┌─ RECORD SET

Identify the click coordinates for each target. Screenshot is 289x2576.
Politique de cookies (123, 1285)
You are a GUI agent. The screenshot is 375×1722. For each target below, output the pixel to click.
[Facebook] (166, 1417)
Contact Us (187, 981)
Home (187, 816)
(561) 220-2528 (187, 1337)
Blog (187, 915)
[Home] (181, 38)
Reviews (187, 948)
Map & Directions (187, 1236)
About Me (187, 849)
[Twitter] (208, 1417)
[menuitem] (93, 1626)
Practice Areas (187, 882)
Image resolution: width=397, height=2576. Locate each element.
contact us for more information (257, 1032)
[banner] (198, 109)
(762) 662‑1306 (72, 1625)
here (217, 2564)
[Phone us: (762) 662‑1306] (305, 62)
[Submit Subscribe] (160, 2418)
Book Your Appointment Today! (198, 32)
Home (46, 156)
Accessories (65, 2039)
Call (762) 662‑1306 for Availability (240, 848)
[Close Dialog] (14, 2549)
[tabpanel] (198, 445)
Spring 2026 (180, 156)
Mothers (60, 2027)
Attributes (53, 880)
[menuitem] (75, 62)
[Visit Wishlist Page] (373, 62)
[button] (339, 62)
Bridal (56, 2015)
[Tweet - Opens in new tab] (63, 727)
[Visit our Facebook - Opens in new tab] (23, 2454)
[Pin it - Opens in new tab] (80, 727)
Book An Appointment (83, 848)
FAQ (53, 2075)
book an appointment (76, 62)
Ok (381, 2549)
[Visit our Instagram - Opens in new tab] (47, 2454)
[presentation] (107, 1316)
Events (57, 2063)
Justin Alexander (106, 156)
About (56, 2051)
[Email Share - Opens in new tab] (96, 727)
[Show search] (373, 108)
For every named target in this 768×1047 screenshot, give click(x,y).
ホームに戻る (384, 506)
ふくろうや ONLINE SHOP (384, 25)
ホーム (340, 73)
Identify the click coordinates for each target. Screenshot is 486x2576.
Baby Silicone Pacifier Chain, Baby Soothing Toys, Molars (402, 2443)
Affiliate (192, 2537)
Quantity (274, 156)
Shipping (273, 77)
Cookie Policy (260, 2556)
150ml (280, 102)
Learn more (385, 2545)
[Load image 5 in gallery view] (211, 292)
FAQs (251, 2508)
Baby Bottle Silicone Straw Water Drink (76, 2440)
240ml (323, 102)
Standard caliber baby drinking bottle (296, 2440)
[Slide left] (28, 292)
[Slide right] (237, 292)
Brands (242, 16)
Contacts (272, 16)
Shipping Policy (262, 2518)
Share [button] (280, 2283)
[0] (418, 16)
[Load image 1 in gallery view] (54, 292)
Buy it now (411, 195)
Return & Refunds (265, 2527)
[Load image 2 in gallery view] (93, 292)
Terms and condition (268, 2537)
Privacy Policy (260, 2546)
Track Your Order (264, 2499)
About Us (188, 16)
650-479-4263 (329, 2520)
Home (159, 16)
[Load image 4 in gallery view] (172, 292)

└─

* [YOUR INSTRUCTIONS] Write out each line exactly, starting with the line that contains "[Email Share - Opens in new tab] (96, 727)" and stopping after the last line of the data.

* [WRITTEN SOLUTION]
[Email Share - Opens in new tab] (96, 727)
[Show search] (373, 108)
For every named target in this 768×1047 screenshot, give click(x,y).
ホームに戻る (384, 506)
ふくろうや ONLINE SHOP (384, 25)
ホーム (340, 73)
Identify the click coordinates for each target. Screenshot is 486x2576.
Baby Silicone Pacifier Chain, Baby Soothing Toys, Molars (402, 2443)
Affiliate (192, 2537)
Quantity (274, 156)
Shipping (273, 77)
Cookie Policy (260, 2556)
150ml (280, 102)
Learn more (385, 2545)
[Load image 5 in gallery view] (211, 292)
FAQs (251, 2508)
Baby Bottle Silicone Straw Water Drink (76, 2440)
240ml (323, 102)
Standard caliber baby drinking bottle (296, 2440)
[Slide left] (28, 292)
[Slide right] (237, 292)
Brands (242, 16)
Contacts (272, 16)
Shipping Policy (262, 2518)
Share [button] (280, 2283)
[0] (418, 16)
[Load image 1 in gallery view] (54, 292)
Buy it now (411, 195)
Return & Refunds (265, 2527)
[Load image 2 in gallery view] (93, 292)
Terms and condition (268, 2537)
Privacy Policy (260, 2546)
Track Your Order (264, 2499)
About Us (188, 16)
650-479-4263 (329, 2520)
Home (159, 16)
[Load image 4 in gallery view] (172, 292)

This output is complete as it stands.